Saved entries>
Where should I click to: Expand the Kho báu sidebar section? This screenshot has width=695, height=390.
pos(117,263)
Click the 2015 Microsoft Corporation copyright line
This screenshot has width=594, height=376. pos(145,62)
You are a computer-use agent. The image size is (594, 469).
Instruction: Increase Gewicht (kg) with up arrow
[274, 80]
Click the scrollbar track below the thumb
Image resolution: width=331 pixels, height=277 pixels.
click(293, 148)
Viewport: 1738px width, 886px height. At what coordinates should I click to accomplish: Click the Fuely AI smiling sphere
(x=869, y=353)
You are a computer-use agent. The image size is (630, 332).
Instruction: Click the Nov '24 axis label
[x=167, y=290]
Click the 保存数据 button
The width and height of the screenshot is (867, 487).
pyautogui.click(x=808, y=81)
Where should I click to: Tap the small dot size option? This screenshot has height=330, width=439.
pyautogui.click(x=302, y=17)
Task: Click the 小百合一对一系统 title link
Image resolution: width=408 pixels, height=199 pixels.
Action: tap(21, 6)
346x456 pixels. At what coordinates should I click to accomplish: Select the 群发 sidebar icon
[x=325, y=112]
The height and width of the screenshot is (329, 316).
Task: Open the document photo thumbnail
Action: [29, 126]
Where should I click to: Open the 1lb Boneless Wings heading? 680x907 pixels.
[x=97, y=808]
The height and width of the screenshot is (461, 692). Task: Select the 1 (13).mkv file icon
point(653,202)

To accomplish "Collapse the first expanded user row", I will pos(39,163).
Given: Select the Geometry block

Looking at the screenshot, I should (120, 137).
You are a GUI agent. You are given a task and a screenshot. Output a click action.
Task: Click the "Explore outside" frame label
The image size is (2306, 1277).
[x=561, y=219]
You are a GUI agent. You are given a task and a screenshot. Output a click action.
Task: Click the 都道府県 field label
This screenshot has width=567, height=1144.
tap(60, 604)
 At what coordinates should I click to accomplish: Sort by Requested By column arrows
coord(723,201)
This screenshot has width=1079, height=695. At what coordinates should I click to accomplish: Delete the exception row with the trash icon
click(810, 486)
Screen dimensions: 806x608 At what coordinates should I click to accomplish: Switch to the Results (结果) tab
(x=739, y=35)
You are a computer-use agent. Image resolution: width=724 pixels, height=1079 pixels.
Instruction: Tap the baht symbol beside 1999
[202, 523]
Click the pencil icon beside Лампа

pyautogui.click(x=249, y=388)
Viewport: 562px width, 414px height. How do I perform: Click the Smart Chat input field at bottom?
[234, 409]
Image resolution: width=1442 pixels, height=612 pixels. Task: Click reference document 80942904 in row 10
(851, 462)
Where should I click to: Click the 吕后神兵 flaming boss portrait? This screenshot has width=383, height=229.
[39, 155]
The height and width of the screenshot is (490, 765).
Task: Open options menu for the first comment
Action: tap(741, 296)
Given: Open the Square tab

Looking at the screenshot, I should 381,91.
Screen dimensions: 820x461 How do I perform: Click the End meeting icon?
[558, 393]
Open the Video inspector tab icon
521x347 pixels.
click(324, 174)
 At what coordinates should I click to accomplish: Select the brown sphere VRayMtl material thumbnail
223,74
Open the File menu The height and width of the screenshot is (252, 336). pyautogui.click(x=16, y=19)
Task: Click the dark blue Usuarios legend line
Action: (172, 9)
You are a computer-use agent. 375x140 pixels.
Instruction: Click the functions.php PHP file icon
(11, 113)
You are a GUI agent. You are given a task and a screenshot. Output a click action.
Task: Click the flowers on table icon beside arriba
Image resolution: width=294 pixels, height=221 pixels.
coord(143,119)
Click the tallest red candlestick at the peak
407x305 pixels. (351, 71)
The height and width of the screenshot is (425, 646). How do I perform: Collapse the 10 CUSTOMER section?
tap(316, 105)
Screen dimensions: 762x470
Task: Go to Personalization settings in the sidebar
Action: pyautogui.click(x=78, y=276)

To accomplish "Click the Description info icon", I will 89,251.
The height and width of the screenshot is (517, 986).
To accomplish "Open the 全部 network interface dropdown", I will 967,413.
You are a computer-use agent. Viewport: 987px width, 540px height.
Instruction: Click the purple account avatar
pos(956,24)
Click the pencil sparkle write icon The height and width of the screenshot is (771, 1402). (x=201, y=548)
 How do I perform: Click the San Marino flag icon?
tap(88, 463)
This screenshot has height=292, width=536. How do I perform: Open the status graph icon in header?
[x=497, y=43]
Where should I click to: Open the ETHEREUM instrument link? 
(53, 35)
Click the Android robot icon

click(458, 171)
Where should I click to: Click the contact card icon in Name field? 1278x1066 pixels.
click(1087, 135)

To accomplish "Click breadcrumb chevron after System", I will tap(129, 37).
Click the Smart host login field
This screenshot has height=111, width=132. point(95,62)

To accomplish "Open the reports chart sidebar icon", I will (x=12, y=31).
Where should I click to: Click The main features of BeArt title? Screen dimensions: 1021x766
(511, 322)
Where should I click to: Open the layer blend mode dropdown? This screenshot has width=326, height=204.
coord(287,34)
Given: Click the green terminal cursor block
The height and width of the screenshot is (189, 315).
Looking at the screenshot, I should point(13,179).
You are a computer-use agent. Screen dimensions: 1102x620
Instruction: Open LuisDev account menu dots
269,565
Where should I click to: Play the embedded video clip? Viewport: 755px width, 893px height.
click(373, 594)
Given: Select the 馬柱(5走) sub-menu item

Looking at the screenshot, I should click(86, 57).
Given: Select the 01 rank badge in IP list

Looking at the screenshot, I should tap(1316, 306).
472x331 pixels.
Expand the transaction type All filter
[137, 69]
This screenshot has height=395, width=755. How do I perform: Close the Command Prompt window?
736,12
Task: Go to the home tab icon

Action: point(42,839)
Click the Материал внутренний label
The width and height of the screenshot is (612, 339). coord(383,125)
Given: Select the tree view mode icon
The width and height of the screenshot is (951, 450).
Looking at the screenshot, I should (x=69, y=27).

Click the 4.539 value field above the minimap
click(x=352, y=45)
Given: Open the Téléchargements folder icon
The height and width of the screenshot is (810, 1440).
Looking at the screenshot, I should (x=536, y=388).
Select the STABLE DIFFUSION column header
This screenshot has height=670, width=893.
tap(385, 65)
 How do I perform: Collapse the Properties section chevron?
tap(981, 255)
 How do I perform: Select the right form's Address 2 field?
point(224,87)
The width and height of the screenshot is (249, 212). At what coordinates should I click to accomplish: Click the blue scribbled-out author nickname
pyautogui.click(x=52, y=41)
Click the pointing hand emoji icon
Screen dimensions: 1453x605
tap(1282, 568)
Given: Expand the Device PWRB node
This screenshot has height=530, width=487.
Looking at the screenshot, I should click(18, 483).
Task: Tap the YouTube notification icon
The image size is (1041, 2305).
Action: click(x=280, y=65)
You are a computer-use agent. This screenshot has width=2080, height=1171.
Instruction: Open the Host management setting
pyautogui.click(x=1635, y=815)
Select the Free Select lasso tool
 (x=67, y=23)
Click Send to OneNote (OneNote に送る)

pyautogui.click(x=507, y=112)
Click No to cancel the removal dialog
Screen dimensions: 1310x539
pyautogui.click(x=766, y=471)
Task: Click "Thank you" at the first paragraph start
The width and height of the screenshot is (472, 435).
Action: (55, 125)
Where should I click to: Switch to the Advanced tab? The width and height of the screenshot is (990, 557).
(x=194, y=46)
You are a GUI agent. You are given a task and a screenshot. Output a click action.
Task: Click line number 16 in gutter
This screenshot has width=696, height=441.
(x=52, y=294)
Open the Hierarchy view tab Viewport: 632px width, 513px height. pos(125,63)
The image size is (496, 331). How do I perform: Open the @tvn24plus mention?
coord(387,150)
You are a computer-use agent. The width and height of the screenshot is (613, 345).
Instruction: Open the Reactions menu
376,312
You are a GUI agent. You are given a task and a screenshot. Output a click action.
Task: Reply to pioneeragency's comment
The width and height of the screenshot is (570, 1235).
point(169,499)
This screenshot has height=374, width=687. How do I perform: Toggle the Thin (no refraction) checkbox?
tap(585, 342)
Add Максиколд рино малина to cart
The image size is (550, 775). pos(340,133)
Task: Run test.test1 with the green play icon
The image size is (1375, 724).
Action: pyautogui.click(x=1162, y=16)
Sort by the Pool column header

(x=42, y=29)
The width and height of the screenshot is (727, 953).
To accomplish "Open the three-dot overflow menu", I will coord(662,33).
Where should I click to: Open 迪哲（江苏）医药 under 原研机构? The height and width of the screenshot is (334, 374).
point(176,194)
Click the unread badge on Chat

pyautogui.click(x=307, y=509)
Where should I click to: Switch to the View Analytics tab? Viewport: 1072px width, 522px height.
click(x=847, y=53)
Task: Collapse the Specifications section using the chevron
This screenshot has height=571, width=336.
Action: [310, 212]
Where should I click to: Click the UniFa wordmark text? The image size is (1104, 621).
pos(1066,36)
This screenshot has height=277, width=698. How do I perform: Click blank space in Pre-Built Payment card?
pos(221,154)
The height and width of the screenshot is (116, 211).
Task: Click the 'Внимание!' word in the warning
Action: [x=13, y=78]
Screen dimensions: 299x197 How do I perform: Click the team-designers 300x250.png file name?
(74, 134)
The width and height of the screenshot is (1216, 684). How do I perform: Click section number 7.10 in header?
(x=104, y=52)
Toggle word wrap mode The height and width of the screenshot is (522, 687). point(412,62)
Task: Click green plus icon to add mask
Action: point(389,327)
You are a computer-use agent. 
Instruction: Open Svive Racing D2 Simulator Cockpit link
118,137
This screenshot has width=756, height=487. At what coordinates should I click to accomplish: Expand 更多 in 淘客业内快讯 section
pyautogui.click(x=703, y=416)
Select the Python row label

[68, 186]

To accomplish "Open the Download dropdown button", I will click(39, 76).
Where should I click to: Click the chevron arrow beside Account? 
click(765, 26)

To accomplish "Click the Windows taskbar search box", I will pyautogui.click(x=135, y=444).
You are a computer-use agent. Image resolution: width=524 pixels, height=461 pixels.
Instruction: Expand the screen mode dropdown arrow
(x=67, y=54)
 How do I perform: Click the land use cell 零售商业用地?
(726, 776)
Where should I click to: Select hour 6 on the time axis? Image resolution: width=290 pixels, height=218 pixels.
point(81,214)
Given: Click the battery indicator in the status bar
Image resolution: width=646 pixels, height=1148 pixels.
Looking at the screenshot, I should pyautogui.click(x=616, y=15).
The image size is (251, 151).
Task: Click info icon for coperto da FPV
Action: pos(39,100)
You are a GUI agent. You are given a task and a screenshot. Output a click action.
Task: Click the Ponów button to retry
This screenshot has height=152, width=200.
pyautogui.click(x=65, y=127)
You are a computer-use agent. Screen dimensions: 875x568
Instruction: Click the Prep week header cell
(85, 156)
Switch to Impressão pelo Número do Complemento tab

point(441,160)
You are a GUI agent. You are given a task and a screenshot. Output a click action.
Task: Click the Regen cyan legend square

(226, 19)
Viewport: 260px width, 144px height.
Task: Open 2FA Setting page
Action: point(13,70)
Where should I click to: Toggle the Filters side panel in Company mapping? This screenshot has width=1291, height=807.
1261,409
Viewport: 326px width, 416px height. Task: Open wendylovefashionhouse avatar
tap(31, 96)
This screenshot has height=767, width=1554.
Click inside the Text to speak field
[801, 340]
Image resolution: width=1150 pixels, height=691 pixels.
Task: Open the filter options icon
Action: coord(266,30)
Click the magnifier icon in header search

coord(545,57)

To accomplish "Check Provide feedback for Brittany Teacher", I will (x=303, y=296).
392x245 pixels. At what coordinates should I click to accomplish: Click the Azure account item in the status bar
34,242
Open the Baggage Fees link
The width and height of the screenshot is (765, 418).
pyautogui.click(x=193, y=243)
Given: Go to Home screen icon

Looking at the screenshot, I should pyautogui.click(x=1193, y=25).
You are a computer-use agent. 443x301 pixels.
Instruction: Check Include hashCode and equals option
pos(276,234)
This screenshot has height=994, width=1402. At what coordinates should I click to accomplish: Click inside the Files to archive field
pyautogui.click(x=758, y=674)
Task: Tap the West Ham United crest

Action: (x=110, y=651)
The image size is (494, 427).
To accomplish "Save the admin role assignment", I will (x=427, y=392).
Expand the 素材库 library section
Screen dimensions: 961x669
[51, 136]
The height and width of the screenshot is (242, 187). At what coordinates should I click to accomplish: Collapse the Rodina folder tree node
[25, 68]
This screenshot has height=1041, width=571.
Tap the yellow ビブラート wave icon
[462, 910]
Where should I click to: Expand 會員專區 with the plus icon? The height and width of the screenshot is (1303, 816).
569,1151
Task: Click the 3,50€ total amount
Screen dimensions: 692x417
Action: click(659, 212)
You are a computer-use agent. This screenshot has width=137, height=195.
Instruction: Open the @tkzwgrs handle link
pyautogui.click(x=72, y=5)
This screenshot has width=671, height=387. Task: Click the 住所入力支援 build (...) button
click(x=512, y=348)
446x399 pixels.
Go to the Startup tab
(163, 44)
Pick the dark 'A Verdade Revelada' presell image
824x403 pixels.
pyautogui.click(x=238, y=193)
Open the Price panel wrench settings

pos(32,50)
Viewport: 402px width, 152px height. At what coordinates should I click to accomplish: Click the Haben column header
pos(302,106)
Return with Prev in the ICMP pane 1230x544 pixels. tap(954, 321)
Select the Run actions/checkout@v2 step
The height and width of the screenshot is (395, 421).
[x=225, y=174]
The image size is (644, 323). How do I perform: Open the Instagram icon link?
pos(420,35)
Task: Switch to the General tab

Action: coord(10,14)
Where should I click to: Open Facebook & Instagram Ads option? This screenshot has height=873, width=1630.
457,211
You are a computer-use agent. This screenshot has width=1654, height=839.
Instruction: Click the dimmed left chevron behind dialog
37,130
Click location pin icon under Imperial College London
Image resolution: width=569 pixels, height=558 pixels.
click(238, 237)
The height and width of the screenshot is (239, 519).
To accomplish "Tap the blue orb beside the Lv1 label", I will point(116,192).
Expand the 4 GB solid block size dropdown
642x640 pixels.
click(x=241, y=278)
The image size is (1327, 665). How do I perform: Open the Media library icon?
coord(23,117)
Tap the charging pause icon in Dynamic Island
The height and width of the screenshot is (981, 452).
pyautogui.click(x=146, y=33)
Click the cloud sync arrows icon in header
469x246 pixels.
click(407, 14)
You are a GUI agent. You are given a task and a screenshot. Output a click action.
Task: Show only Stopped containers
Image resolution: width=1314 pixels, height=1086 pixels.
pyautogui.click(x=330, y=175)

About this exercise> Starting at the first line of the data above, please restate word for word every line up to and including the one that holds "You are a computer-use agent. The image size is (594, 469).", and add nothing else.

Task result>
Where should I click to: Expand the Kho báu sidebar section? This screenshot has width=695, height=390.
pos(117,263)
Click the 2015 Microsoft Corporation copyright line
This screenshot has width=594, height=376. pos(145,62)
You are a computer-use agent. The image size is (594, 469).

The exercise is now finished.